**Exercise instructions:** Each line below from the one containing "in GitLab header" through the one containing "This screenshot has height=449, width=676." is to be given again exactly, and no line outside that span.

**Information provided:**
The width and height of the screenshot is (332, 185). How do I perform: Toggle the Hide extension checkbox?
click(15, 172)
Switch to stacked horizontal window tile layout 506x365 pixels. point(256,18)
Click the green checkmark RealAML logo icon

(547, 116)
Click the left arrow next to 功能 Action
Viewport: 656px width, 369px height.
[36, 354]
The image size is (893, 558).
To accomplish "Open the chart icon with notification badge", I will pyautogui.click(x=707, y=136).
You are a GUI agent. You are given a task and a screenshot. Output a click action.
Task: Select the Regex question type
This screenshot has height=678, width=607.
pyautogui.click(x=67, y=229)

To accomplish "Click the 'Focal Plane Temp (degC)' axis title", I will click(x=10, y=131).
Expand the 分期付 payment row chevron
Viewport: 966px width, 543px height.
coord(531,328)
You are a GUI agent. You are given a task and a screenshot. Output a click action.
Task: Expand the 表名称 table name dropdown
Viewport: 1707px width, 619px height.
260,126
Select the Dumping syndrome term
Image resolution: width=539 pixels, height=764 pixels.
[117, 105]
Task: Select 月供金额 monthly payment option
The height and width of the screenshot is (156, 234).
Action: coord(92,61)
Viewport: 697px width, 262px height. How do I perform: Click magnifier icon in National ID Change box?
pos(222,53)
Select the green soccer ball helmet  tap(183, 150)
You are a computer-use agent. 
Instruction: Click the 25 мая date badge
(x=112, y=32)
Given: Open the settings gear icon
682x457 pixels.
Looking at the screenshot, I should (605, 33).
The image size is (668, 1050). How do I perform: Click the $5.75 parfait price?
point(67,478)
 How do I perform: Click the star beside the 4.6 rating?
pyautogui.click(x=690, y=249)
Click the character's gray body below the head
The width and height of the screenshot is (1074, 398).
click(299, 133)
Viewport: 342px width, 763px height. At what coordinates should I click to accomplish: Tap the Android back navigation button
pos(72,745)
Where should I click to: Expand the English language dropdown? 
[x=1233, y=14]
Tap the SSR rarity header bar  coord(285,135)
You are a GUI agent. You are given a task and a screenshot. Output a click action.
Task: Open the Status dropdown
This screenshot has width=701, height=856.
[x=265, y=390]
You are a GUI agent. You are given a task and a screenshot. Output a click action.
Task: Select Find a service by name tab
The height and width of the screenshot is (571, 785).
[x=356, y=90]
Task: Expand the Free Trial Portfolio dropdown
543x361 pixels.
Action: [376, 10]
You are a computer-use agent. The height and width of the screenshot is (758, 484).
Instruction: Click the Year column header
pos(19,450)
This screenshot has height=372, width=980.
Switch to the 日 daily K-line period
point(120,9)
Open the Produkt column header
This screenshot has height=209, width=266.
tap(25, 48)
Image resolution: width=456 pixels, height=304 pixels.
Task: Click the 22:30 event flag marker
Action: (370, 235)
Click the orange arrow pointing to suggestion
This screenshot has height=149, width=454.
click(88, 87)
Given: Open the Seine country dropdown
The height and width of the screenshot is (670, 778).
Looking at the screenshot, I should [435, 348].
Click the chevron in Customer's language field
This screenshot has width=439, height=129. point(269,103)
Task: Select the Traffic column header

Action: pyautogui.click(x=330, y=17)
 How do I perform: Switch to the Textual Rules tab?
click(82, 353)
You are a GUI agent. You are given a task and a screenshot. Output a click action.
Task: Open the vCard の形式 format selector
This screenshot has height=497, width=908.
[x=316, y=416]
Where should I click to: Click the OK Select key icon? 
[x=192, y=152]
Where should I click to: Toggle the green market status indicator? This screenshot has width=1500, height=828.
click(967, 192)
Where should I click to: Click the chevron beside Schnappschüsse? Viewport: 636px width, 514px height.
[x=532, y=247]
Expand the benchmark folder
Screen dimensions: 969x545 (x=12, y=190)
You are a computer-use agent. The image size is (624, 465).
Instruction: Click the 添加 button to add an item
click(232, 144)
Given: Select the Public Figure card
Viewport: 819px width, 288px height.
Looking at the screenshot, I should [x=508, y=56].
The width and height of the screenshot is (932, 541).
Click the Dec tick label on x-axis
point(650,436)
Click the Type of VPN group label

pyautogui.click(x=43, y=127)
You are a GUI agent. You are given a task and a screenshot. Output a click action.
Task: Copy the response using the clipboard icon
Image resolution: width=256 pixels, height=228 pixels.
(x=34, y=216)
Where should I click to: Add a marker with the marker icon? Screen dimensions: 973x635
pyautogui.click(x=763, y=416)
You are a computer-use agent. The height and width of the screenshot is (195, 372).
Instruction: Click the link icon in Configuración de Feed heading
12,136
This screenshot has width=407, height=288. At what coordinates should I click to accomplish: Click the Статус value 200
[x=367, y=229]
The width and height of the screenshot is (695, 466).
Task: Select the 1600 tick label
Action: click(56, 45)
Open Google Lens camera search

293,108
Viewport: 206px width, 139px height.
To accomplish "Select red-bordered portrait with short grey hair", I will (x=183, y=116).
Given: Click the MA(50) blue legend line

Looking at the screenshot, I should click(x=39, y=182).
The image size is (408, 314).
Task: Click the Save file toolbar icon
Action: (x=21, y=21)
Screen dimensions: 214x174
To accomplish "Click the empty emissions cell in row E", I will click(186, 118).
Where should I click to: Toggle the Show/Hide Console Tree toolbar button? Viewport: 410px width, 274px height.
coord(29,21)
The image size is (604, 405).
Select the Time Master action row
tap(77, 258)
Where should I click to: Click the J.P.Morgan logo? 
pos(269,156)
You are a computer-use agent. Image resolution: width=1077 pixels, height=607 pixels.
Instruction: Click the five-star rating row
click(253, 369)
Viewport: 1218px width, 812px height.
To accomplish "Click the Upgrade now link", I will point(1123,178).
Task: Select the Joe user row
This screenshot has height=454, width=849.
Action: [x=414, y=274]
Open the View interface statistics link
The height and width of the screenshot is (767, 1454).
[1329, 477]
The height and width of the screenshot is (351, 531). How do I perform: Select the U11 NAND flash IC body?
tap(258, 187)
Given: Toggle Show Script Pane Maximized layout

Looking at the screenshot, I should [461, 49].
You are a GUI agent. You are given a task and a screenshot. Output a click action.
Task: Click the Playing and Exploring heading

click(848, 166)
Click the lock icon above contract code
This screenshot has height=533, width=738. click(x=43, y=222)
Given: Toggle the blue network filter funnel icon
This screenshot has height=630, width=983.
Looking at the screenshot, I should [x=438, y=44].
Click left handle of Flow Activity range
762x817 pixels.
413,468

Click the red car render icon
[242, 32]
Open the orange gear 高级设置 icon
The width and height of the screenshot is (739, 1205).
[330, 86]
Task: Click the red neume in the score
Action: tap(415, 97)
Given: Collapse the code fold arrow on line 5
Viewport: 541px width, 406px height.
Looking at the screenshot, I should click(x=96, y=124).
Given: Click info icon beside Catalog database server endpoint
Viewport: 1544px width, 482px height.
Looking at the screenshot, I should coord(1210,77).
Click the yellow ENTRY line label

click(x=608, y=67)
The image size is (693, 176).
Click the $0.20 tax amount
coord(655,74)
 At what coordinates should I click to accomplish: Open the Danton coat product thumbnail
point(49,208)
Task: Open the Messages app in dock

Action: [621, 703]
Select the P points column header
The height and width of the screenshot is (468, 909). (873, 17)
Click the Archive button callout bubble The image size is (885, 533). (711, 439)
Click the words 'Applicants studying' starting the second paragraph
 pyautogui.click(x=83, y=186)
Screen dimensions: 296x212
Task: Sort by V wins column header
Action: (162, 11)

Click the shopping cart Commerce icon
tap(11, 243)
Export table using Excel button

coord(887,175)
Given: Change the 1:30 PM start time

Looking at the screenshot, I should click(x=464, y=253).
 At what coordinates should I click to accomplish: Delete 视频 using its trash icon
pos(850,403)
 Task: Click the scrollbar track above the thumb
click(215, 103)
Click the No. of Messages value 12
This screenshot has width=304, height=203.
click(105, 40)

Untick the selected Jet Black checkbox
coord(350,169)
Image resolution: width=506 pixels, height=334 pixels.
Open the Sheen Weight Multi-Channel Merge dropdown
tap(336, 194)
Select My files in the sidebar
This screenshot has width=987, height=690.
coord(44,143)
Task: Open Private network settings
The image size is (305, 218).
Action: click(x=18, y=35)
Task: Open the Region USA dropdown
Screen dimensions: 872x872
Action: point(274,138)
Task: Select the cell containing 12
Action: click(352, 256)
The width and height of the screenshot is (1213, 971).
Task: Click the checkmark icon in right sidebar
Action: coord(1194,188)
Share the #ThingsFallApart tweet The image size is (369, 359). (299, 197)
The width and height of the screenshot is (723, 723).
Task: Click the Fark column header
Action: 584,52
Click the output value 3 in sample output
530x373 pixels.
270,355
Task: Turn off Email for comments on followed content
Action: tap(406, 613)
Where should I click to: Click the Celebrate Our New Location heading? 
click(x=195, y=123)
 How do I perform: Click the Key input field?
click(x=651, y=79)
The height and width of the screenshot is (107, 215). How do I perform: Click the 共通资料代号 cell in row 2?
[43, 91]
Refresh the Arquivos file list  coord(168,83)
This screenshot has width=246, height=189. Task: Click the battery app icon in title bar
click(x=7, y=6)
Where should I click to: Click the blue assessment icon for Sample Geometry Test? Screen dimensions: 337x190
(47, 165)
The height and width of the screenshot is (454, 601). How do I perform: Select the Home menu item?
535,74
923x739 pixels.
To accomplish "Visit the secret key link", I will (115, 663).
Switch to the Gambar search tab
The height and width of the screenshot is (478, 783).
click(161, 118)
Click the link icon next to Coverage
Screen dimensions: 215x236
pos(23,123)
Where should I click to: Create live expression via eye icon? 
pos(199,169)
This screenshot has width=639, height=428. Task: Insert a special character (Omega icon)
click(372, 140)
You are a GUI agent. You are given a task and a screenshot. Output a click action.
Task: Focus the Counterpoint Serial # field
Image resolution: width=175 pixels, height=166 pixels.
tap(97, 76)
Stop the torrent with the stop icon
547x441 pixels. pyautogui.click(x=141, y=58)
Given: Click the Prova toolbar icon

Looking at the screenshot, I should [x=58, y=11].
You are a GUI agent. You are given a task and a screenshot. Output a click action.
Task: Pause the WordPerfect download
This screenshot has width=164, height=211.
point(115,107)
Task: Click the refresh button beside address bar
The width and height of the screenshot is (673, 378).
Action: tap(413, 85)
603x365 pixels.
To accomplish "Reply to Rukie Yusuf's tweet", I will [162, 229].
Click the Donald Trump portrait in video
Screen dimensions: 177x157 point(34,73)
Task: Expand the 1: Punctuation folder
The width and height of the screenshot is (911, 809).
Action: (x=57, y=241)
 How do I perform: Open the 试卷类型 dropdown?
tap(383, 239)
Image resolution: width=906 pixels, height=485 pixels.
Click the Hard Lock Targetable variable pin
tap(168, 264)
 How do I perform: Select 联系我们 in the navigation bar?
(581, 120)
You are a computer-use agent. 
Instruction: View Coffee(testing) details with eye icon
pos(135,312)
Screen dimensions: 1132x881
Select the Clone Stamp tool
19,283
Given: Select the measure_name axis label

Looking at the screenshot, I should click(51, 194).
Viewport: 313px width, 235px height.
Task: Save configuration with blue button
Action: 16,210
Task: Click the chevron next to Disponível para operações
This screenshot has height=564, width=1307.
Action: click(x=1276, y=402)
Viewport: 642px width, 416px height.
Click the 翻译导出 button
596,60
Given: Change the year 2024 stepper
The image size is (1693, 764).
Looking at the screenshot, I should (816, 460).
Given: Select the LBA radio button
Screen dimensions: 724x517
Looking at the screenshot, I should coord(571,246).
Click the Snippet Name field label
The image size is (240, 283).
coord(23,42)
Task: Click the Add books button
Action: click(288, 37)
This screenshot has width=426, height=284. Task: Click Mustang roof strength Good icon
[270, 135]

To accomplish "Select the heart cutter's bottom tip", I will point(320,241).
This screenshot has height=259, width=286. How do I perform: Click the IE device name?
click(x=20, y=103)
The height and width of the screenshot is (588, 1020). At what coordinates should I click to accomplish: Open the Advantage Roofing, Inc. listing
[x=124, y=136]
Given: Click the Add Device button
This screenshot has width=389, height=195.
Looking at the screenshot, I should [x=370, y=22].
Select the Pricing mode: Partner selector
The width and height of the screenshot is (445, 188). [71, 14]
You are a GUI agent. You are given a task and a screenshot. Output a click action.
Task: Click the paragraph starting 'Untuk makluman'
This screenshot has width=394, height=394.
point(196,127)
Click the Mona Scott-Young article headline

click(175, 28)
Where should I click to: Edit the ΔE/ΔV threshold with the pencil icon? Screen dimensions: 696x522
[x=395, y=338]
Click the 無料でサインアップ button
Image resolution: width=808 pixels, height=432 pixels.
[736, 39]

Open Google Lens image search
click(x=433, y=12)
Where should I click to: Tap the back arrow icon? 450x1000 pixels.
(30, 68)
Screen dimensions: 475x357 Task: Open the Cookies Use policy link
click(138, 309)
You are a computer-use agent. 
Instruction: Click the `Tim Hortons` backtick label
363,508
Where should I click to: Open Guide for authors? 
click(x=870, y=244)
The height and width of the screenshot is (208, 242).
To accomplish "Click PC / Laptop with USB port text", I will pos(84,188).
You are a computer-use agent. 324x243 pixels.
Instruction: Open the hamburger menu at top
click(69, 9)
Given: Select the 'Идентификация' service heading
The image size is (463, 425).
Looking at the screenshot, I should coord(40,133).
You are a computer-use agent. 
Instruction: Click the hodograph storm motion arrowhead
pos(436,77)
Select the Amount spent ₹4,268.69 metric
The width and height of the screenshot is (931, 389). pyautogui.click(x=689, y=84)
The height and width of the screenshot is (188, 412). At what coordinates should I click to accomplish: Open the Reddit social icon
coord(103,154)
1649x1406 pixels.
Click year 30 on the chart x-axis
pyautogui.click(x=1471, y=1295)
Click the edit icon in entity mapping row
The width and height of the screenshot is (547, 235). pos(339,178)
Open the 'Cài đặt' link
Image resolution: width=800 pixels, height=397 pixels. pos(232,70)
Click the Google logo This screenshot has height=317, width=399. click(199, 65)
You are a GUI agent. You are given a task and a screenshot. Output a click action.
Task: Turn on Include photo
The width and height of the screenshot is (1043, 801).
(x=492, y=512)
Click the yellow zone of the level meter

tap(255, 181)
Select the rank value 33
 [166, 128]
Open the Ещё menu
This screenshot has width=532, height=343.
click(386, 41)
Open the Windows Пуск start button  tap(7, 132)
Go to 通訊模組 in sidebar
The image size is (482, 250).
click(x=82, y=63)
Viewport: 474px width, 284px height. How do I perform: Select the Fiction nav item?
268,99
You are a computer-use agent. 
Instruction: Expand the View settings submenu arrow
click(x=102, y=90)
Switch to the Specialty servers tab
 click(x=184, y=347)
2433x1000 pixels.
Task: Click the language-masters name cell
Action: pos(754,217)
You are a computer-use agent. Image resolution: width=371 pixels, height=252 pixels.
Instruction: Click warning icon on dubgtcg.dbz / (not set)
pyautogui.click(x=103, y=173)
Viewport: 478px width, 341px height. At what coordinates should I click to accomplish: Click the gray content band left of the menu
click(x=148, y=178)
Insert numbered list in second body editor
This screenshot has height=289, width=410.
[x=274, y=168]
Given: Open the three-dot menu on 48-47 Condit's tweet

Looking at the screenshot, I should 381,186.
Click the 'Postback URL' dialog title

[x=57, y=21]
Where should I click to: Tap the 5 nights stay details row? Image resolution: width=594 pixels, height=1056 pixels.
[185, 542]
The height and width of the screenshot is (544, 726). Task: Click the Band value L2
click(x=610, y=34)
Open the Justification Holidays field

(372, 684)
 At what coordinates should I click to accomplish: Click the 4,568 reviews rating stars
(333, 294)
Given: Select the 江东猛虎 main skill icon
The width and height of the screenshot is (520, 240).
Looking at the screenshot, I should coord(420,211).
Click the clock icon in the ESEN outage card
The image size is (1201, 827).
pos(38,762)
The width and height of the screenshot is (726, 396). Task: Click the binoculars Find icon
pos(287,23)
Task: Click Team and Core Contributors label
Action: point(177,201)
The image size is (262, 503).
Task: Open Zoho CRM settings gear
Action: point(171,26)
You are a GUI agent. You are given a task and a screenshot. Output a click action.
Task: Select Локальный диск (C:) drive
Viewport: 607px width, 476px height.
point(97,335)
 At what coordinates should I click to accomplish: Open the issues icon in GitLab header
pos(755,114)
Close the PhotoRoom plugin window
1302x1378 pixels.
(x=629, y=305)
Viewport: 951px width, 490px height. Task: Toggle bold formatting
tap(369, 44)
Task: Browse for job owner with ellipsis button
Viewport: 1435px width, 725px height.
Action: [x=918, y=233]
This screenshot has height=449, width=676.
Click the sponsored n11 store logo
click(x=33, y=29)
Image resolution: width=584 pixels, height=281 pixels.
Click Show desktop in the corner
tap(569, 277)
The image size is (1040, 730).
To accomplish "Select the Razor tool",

**Problem solution:**
 At what coordinates should I click to accomplish: Open the issues icon in GitLab header
pos(755,114)
Close the PhotoRoom plugin window
1302x1378 pixels.
(x=629, y=305)
Viewport: 951px width, 490px height. Task: Toggle bold formatting
tap(369, 44)
Task: Browse for job owner with ellipsis button
Viewport: 1435px width, 725px height.
Action: [x=918, y=233]
This screenshot has height=449, width=676.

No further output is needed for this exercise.